# [WORK TO COMPLETE]
Transcribe, starting at the line with "Image resolution: width=480" and ending at the line with "Click the arrow", every line of the material below exactly, but leave out the pictures and anything outside that span.

# [THE DATA]

- Opening Delimiter -

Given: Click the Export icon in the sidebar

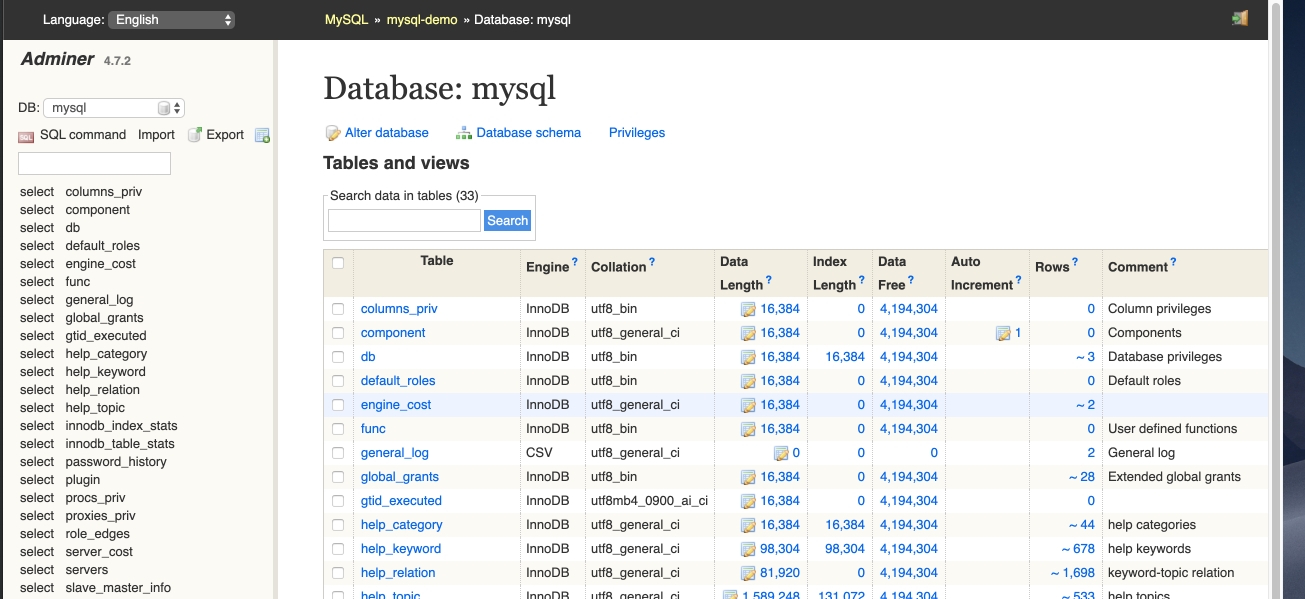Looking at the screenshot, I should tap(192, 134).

- Closing Delimiter -
- Opening Delimiter -

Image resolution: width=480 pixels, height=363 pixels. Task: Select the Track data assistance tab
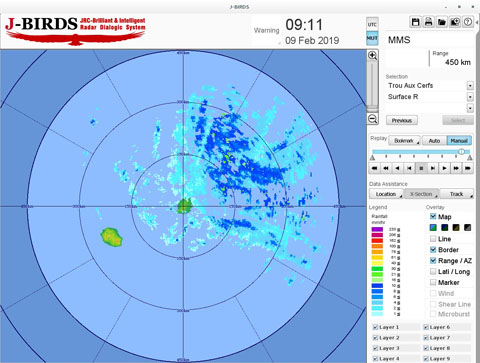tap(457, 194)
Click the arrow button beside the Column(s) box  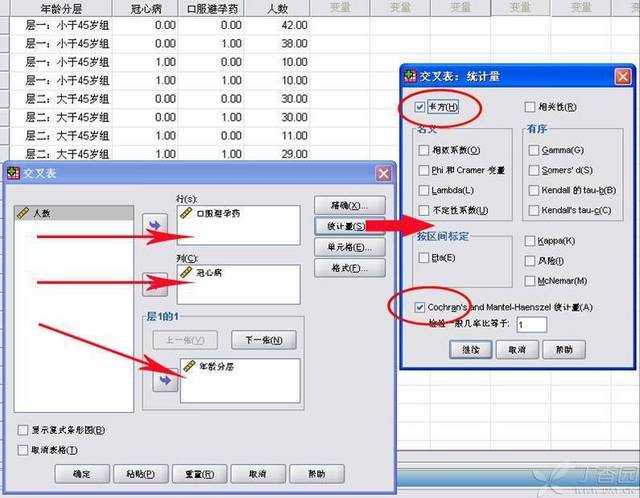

- Closing Delimiter -
- Opening Delimiter -

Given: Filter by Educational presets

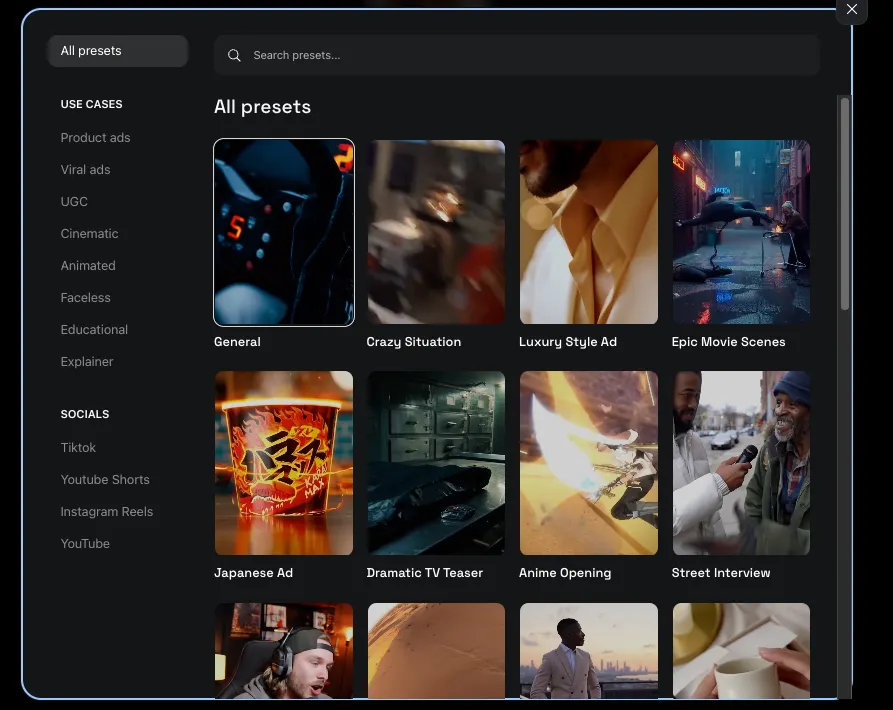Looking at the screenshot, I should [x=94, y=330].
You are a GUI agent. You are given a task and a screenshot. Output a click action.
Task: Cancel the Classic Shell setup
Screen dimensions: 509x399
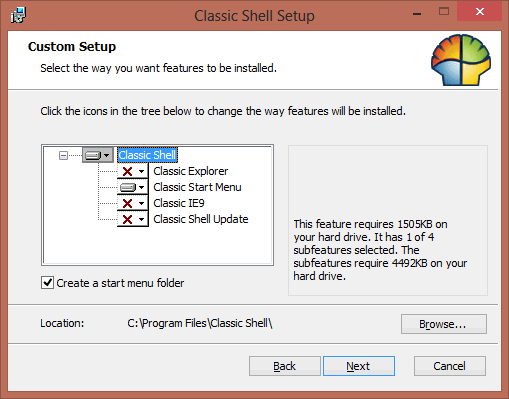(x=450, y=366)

- Closing Delimiter -

# [EXERCISE RESPONSE]
Image resolution: width=480 pixels, height=363 pixels. Task: Select the Track data assistance tab
tap(457, 194)
Click the arrow button beside the Column(s) box  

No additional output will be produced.